> _What is required_
Every line that contains "click" must be located and copied from the data.

> _Data shown_
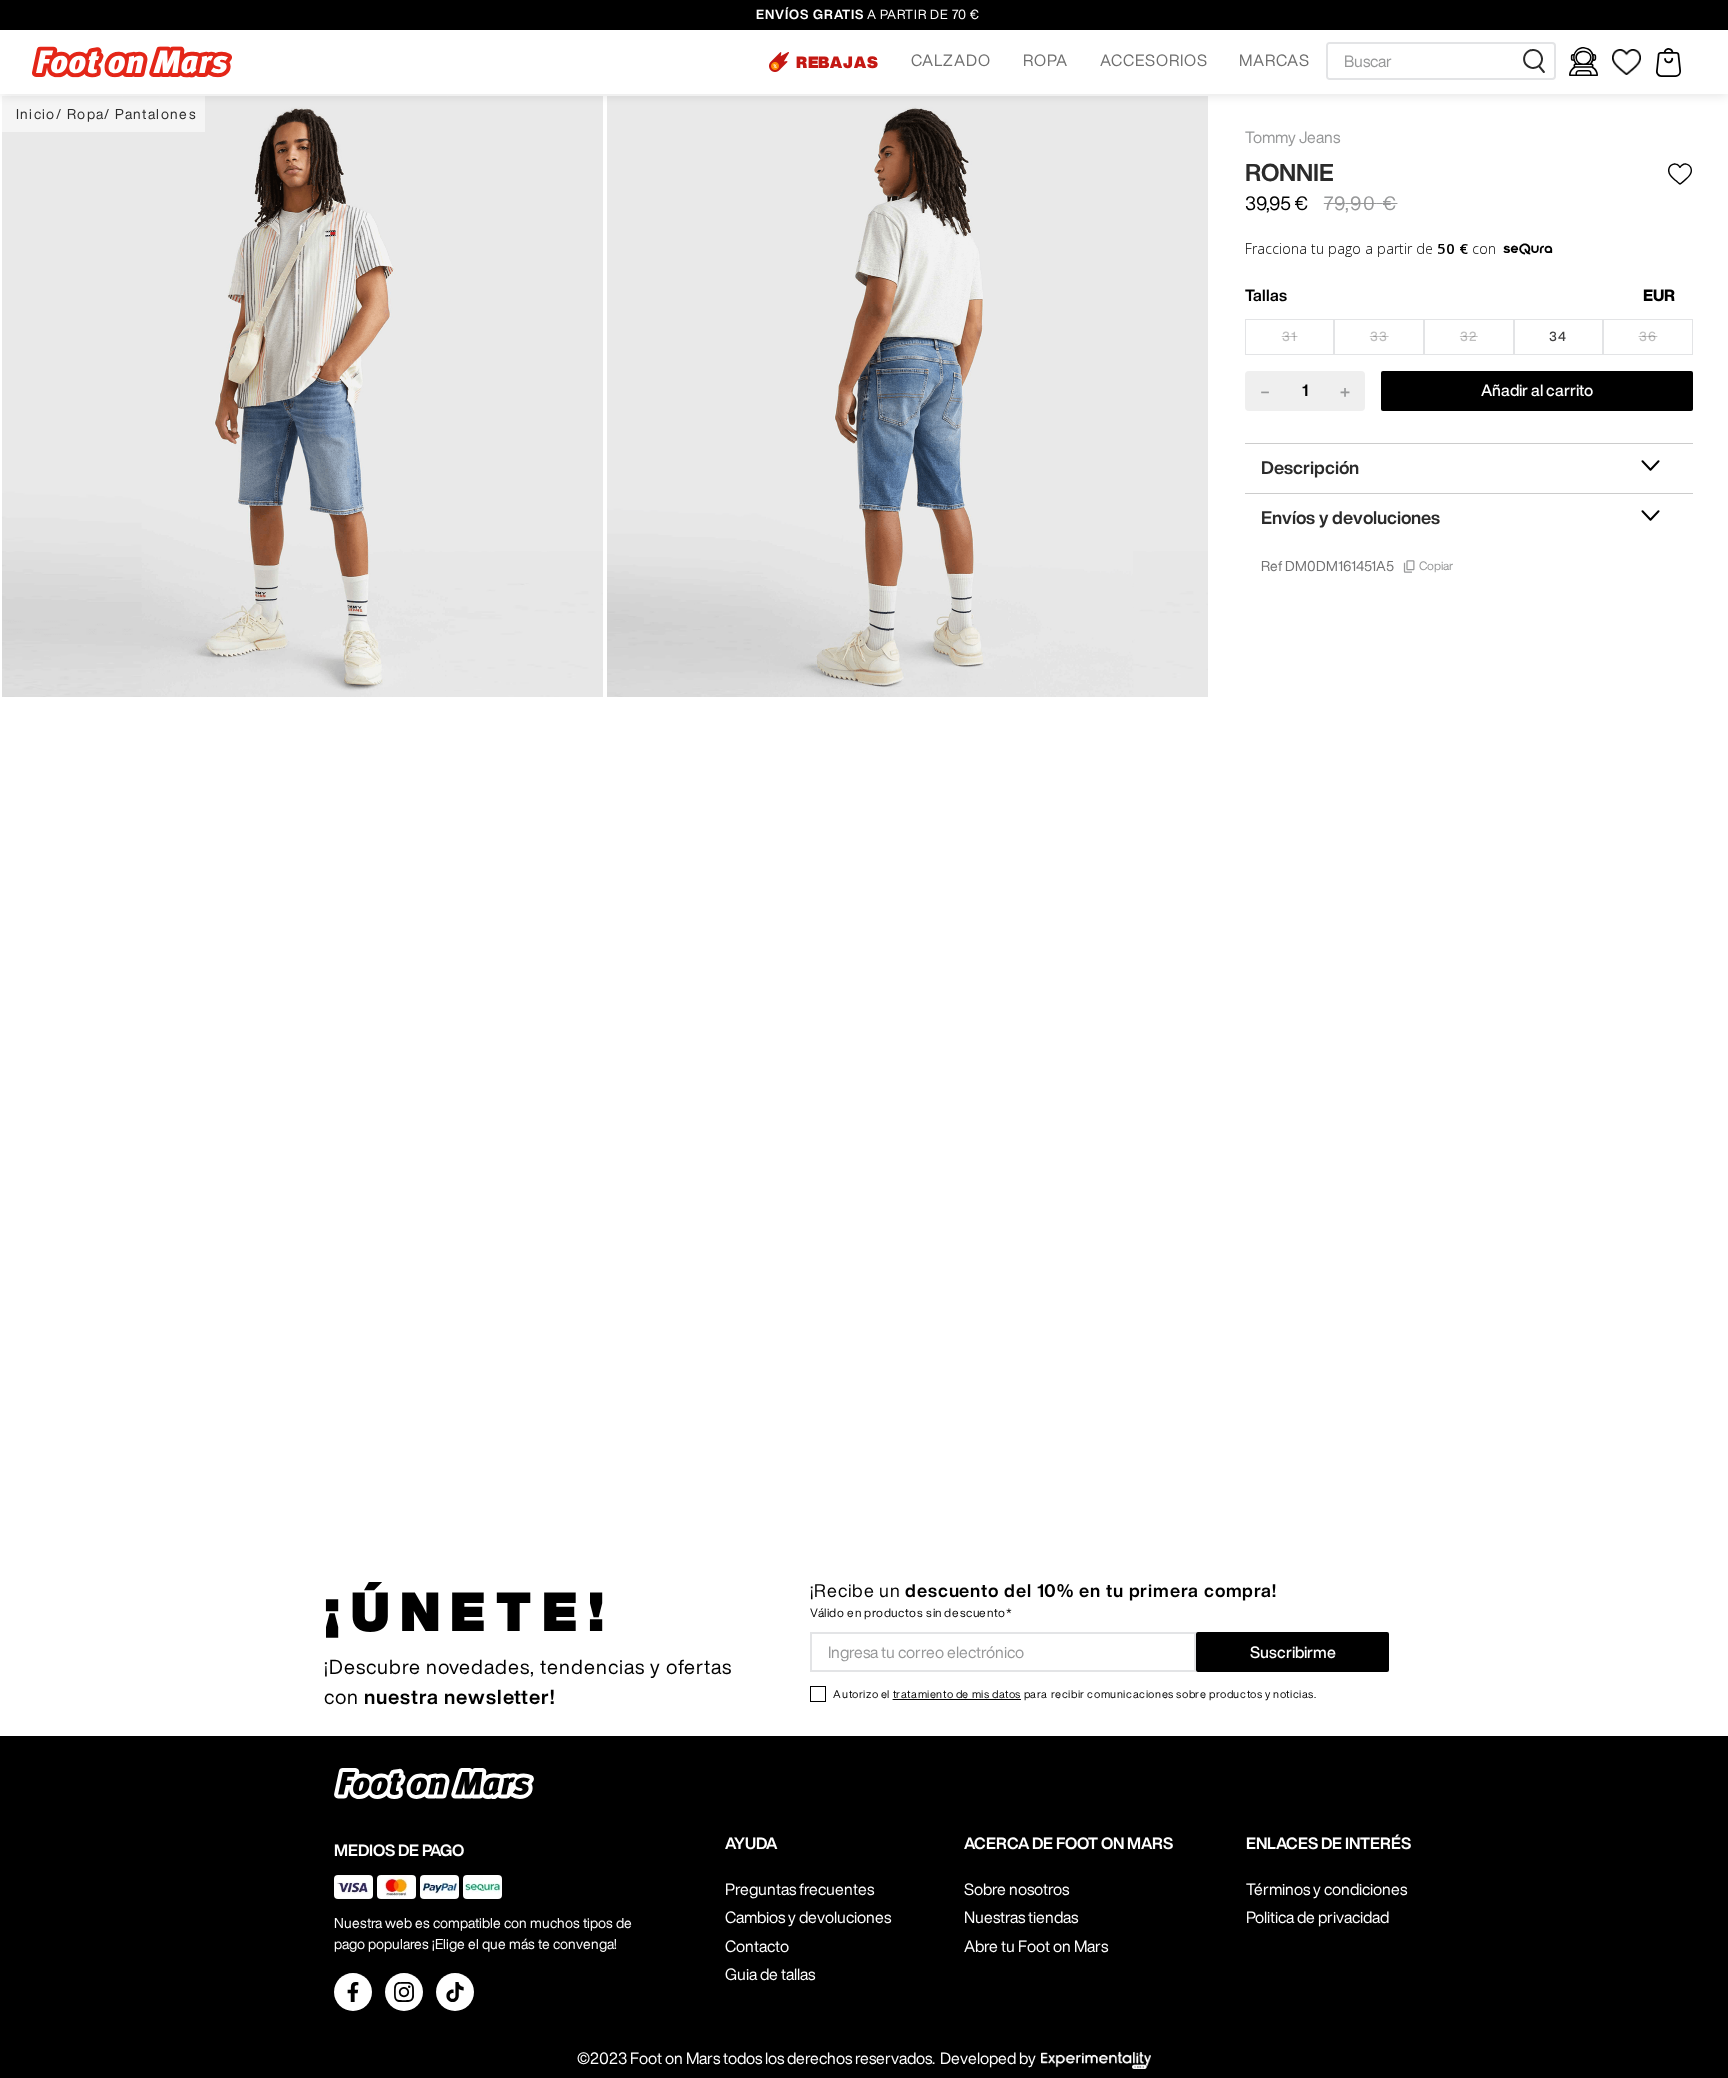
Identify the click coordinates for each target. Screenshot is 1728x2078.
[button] (824, 62)
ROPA (1045, 60)
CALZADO (951, 60)
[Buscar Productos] (1538, 61)
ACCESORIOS (1154, 60)
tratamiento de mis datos (957, 1693)
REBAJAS (838, 62)
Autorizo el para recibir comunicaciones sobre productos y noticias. (1074, 1693)
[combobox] (1441, 61)
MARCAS (1274, 60)
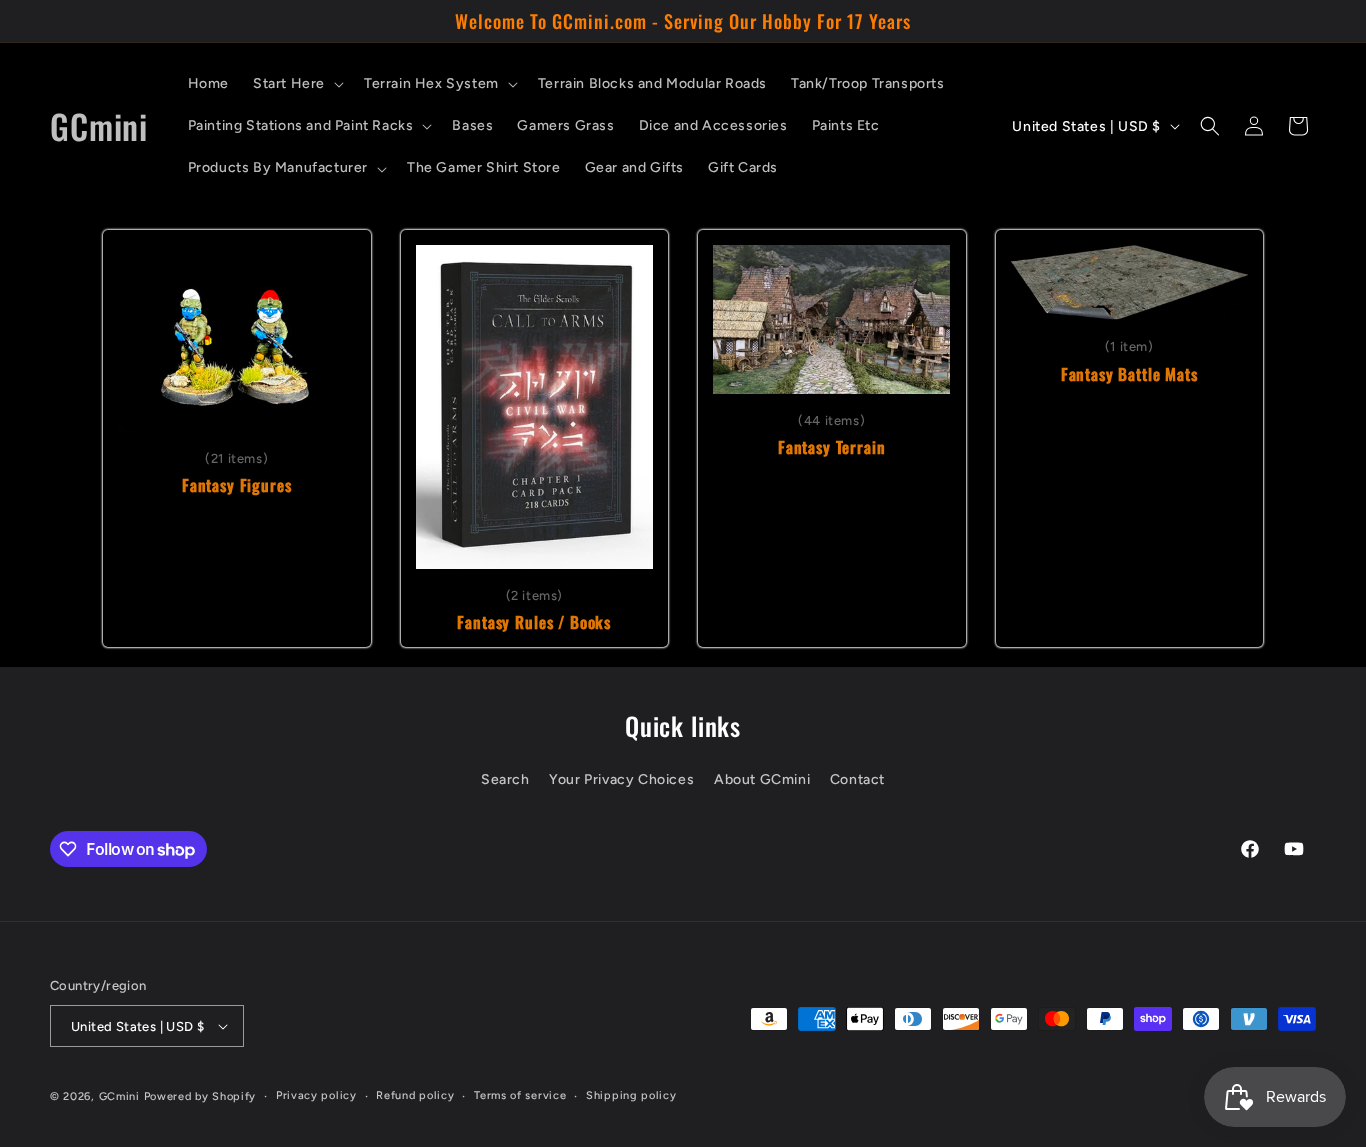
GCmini (119, 1096)
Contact (857, 779)
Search (505, 779)
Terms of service (520, 1095)
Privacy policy (316, 1095)
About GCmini (762, 779)
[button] (296, 84)
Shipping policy (631, 1095)
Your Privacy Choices (621, 779)
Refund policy (415, 1095)
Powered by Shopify (200, 1096)
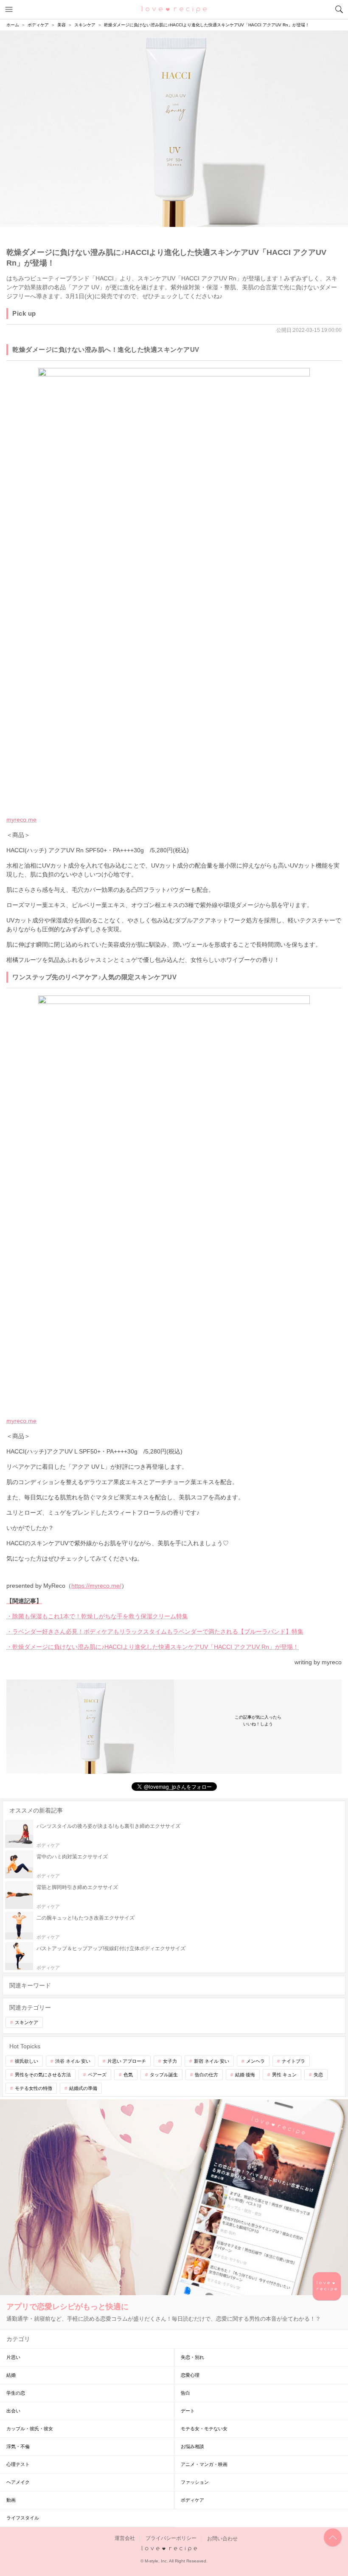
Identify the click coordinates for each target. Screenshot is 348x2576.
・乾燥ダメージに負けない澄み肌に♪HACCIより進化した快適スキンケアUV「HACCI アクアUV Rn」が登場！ (152, 1646)
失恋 (318, 2074)
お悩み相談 (192, 2446)
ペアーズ (97, 2074)
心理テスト (18, 2464)
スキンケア (26, 2022)
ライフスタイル (22, 2517)
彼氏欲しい (26, 2061)
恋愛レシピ (174, 9)
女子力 (170, 2061)
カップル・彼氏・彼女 (29, 2428)
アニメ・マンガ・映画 (204, 2464)
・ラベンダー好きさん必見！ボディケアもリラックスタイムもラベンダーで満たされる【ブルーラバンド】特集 (154, 1631)
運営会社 (125, 2539)
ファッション (195, 2482)
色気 (128, 2074)
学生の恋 (15, 2392)
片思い (13, 2357)
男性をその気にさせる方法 (43, 2074)
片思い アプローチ (126, 2061)
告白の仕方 (206, 2074)
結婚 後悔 (245, 2074)
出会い (13, 2410)
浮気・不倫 (18, 2446)
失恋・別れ (192, 2357)
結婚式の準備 (83, 2088)
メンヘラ (255, 2061)
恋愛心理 (190, 2375)
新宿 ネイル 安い (211, 2061)
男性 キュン (284, 2074)
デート (188, 2410)
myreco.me (21, 819)
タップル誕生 (164, 2074)
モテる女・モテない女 (204, 2428)
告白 (185, 2392)
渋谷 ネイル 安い (72, 2061)
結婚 (11, 2375)
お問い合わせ (222, 2539)
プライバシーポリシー (171, 2539)
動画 (11, 2499)
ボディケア (192, 2499)
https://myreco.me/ (96, 1585)
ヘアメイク (18, 2482)
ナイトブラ (293, 2061)
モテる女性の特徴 (33, 2088)
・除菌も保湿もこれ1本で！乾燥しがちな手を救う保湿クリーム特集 (97, 1616)
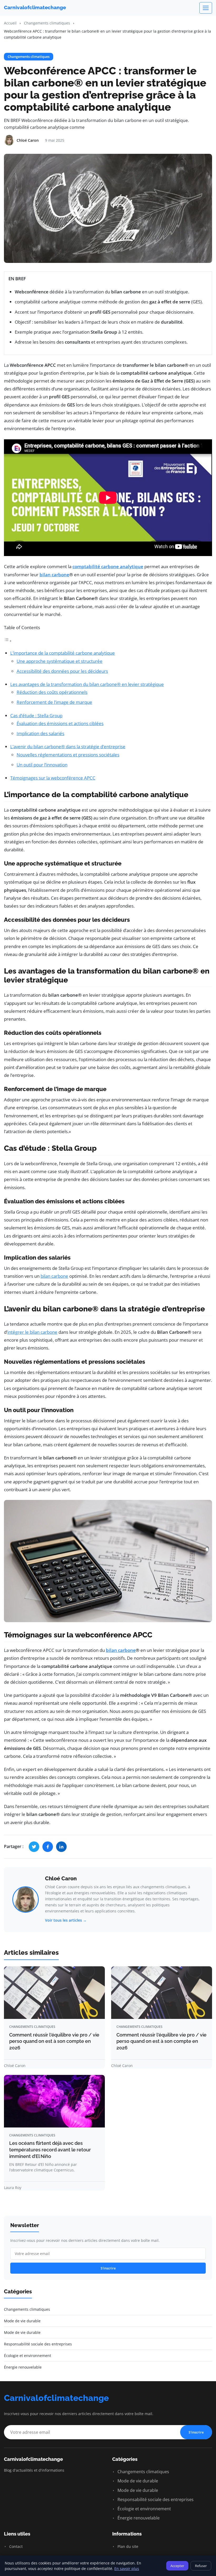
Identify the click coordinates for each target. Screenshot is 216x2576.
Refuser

> _Task output_
Identify the click coordinates for each target. Screenshot is 1728x2078.
Identify the click coordinates for each target. Screenshot is 348x2576.
Identify the click coordinates for each target. Screenshot is 216x2576.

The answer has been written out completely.